Des weiteren ist es uns unerklärlich, wie man einen Rechtsanspruch auf einen Kitaplatz einführen kann, wenn man genau weiß, dass es kein Fachpersonal in ausreichender Menge geben wird!? Die Rahmenbedingungen für das pädagogische Fachpersonal (immer mehr Kinder mit Förderbedarf, immer noch jüngere Kinder, immer noch längere Betreuungszeiten, immer noch mehr Bürokratie, immer mehr verunsicherte Eltern) verschlechtern sich stetig. Viele Erzieherinnen und Erzieher sind am Ende ihrer Belastungsgrenze. Da hilft es auch nicht, sogenannte Quer- oder Seiteneinsteiger zu mobilisieren, um die Lücken im Dienstpan zu schließen!

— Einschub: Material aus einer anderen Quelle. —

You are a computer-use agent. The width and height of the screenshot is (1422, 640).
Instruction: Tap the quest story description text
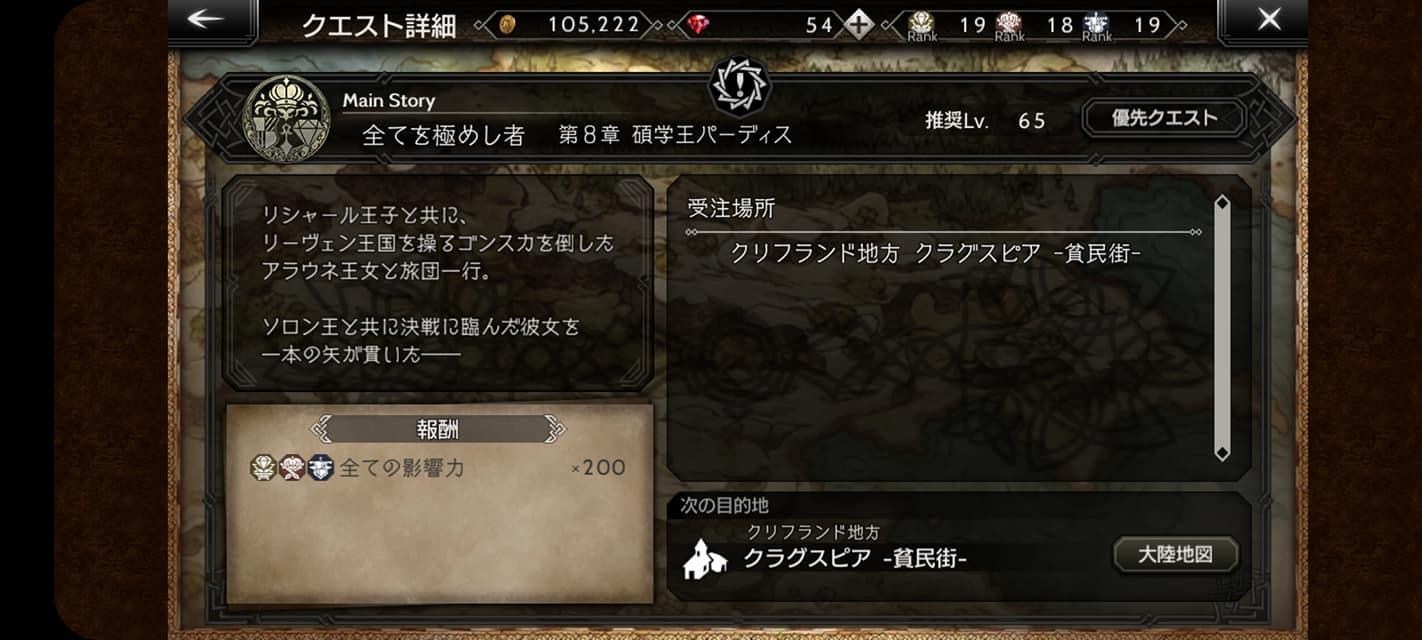click(x=438, y=284)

Von unserem pädagogischen Auftrag Erziehung, Bildung und Betreuung bleibt am Ende oft nur noch letzteres, die Betreuung.

Hauptsache die Kinder sind so früh und so lange, wie möglich untergebracht!? Uns macht es sprachlos und traurig, wie unsere Kinder, angeblich unser “höchstes Gut” sich in unsere Gesellschaft einfügen und funktionieren müssen.

Erziehung, Bildung und Betreuung durch die Eltern und dem pädagogischen Fachpersonal müssen mehr wertgeschätzt und angemessen honoriert werden. Gesellschaft, Politik und Arbeitswelt müssen sich an den wirklichen Bedürfnissen der Kinder orientieren und nicht umgekehrt!

Kommen sie zu uns – in unsere Kindergärten und machen sie sich ein Bild, welchen Rahmenbedingungen und Problemen wir gegenüber stehen. Qualität vor Quantität und “zufrieden und wertgeschätzt” sind wir schon lange nicht mehr. Wir brennen aus im für uns schönsten Beruf. Kinder das höchste Gut!

Mit freundlichen Grüßen

Annerose Ettenhuber – Mutter dreier Kinder, Erzieherin, Leiterin und Trägerin, Mitglied im Verband
Kita-Fachkräfte Bayern e.V.

Andrea Steiner – Mutter dreier Kinder, Erzieherin, Leiterin und derzeit Ständige Stellvertretende Leiterin, ab Herbst 2023 – 2027 Delegierte der VkKB, Mitglied im Verband Kita-Fachkräfte Bayern e.V.

Marianne Strauß – Mutter dreier Kindern, Erzieherin, mehrjährige Leitungstätigkeit, Mitglied im Verband Kita-Fachkräfte Bayern e.V.